I am a play expert. A sherpa, guiding adults out of their comfort zones to re-discover creative capacity.
My personal hero is Sir Alexander Fleming, the scientist famous for saving 200 million lives. It was his play ethic that drove the discovery of Penicillin. The image of a man with furrowed brow focused on test tubes and lab reports just isn’t accurate. In truth, he was “painting” with germ samples. For fun. Penicillin was an accidental discovery as he tried to generate new colors for his artwork.
Years ago, I was a school teacher. Like Fleming, my students thought, solved problems, wrote and designed like artists— out of their seats and away from their desks—with permission to engage hands and hearts in the process of learning.
My approach was unusual in an educational system that was designed at the turn of the century to churn out factory workers.
Seth Godin, enterpreneur, speaker and best selling author blames our schools for what he sees as “…the greatest shortage in our society — [an] instinct to produce.
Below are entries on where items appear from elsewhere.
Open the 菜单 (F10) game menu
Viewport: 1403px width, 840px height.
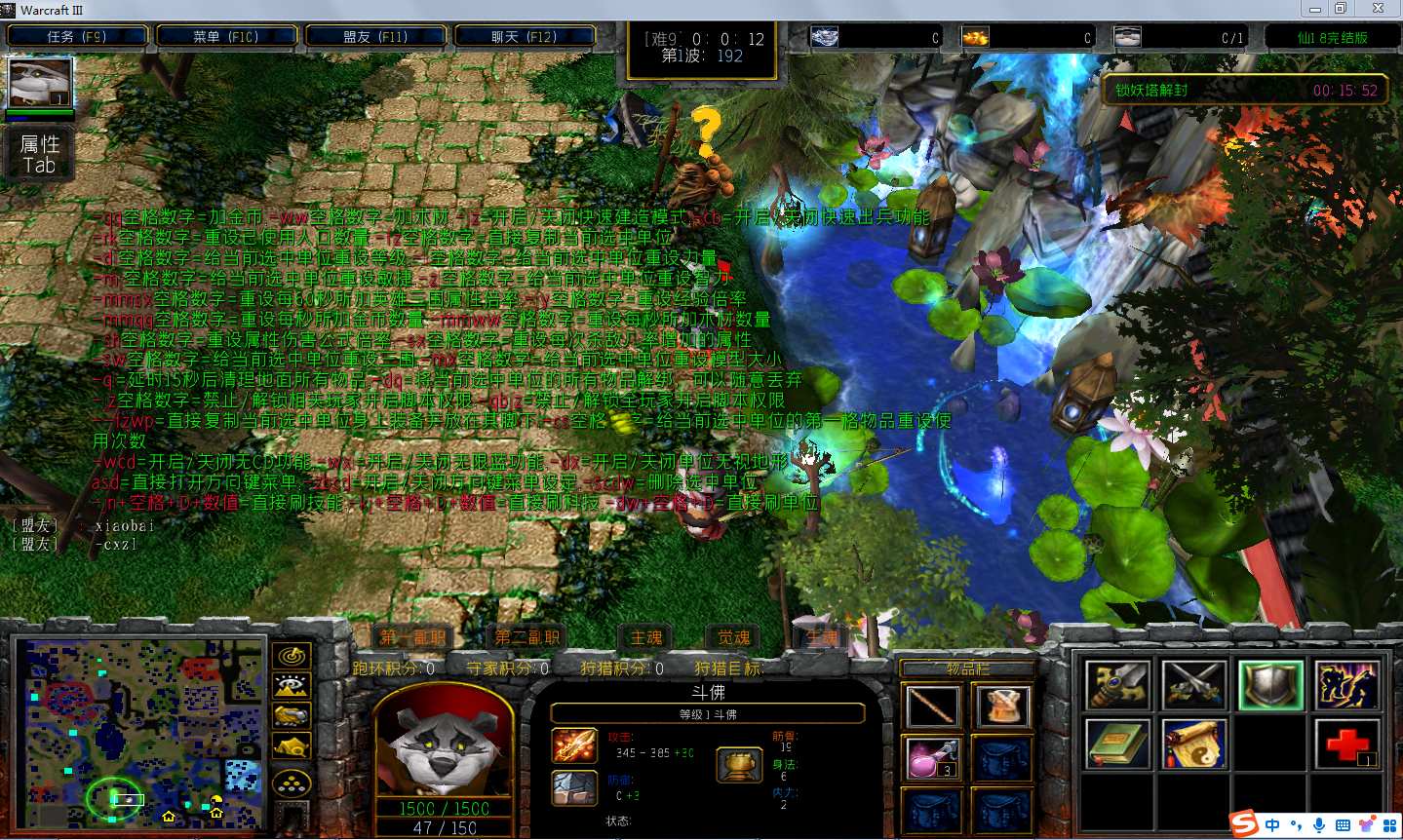[226, 37]
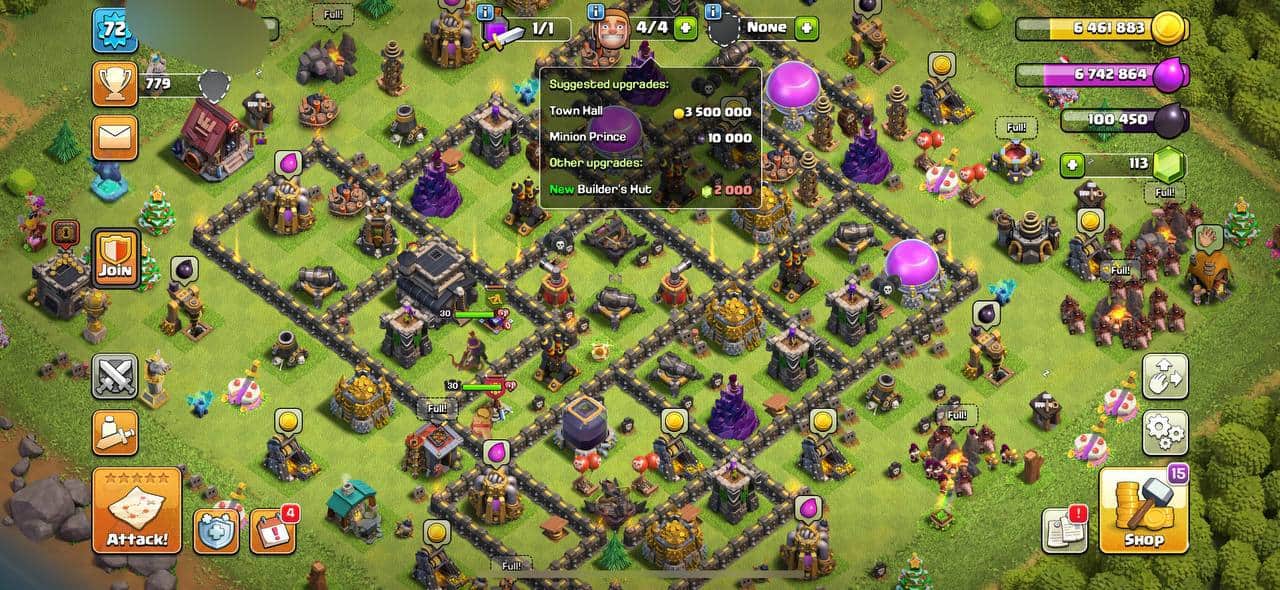The width and height of the screenshot is (1280, 590).
Task: Enter layout edit mode with hand icon
Action: pyautogui.click(x=1165, y=376)
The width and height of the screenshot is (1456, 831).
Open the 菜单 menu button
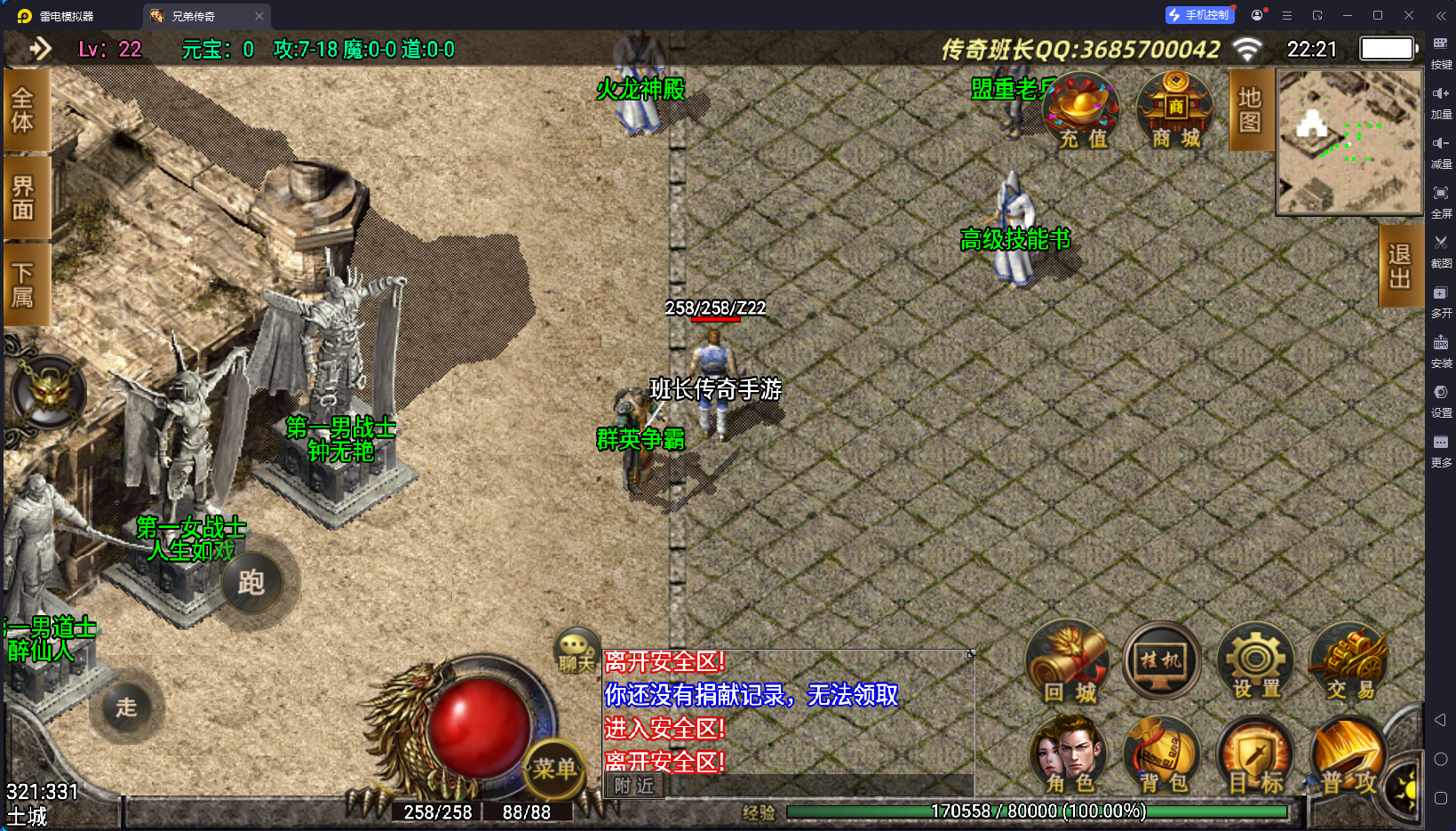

To create solutions and hustle them out the door. To touch the humanity inside and connect to the humans in the marketplace.”
I saw with my own eyes how the overemphasis on test preparation erodes curiosity and handicaps the natural ability to innovate. Godin calls its unfortunate byproduct a “compliance surplus” in the world of business.
Now, my mission is to apply my discovery play techniques to foster creative vision, initiative and leadership at every level of the corporate structure. In my custom designed workshops, events, experiences and office cultures, adults re-discover their kindergarten selves before their crayons were taken away. They develop agility and resilience in the face of rapid change. They learn to disrupt old patterns. Think in new ways. Loosen their grip on old stories and create new ones. They become innovators, designers, influencers, storytellers and change makers once again.
Here at Play Buffet, I share snapshots of discovery play at home, in the marketplace and at work.